===== ФРАГМЕНТ ТЕКСТА =====

Рембо надеялся подвижнически, подвергнув себя длительному систематическому истязанию, достичь некой ясновидческой прозорливости. На деле эта практика (включавшая культивирование длительной бессонницы, голод, опьянение, жизнь вопреки казавшимся поэту мещанскими моральным нормам) приводила вместе с ослаблением контроля воли и высших познавательных способностей лишь к некоторой "отчаянности", к более безбоязненному, чем в других условиях, преодолению давления штампов позитивного мышления при угрозе, что источником творчества могут стать бессвязные, как в болезненном сне, видения и даже галлюцинации. Такая игра, к тому же очень тяжелая и для крепкого юноши, если она затягивалась, "не стоила свеч".
В какой-то мере поэт сам сознавал, что может превратиться в галлюцинирующего страдальца, но надеялся, что станет посредником, медиумом в постижении непознанных сторон жизни. Об этом он говорит в первом из двух так называемых писем ясновидца - в письме к Изамбару, написанном 13 мая 1871 г., за два дня до цитированного большого письма к Демени.

===== ЗАПИСАННЫЕ ДАННЫЕ =====

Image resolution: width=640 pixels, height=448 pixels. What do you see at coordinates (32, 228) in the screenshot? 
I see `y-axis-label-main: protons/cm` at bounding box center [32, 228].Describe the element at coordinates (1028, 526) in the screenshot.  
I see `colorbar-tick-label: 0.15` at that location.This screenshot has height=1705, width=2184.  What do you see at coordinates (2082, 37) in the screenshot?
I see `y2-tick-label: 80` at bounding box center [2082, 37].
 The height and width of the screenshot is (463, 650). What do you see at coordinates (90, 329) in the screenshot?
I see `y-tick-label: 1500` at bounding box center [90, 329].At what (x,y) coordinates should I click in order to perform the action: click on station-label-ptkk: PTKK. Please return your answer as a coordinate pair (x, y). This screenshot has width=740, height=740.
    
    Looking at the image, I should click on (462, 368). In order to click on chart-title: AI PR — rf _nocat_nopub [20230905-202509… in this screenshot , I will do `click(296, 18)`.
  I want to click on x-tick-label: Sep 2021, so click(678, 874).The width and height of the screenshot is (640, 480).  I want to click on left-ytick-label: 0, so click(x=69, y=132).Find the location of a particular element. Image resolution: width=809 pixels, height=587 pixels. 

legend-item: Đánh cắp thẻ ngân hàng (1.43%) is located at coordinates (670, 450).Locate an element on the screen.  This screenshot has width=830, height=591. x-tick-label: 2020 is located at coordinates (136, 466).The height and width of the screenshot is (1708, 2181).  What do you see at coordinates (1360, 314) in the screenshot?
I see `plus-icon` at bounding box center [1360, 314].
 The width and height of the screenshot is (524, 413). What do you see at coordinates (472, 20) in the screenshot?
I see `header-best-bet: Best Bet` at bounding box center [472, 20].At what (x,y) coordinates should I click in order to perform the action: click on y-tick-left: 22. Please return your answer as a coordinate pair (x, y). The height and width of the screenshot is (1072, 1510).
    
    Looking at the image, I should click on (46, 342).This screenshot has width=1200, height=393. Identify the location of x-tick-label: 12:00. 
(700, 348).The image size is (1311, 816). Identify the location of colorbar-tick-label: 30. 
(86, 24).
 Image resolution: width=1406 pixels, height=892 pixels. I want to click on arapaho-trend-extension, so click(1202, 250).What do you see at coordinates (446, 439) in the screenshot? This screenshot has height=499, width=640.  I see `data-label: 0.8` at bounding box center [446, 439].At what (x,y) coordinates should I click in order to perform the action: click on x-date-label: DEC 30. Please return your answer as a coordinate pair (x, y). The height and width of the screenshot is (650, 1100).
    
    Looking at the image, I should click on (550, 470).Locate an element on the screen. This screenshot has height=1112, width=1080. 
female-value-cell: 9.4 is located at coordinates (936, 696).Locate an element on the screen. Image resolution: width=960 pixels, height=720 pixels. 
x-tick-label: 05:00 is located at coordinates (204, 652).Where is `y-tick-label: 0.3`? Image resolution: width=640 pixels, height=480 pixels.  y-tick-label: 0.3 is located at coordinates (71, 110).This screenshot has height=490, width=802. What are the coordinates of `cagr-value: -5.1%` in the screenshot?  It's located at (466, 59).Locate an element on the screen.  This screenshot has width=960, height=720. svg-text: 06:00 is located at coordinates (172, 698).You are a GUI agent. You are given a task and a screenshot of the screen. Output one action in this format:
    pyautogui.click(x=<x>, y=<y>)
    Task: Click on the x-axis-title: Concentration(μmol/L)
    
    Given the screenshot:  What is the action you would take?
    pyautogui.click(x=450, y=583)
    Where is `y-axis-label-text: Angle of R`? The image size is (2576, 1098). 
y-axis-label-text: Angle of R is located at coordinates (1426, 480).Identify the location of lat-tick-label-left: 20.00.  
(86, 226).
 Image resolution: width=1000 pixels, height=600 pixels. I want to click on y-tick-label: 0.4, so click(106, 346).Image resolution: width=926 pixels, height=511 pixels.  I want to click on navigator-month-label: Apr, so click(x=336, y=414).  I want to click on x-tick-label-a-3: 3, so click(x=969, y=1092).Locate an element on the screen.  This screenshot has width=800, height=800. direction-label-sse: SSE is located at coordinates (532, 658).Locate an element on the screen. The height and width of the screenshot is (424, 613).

=====

# [ЧТО НУЖНО СДЕЛАТЬ]
Повторите, пожалуйста, слово в слово часть фрагмента о Рембо: начните со слов «В какой-то мере» и остановитесь после слов «письма к Демени.». Записи здесь никакой роли не играют.

# [ОТВЕТ НА ЗАДАНИЕ]
В какой-то мере поэт сам сознавал, что может превратиться в галлюцинирующего страдальца, но надеялся, что станет посредником, медиумом в постижении непознанных сторон жизни. Об этом он говорит в первом из двух так называемых писем ясновидца - в письме к Изамбару, написанном 13 мая 1871 г., за два дня до цитированного большого письма к Демени.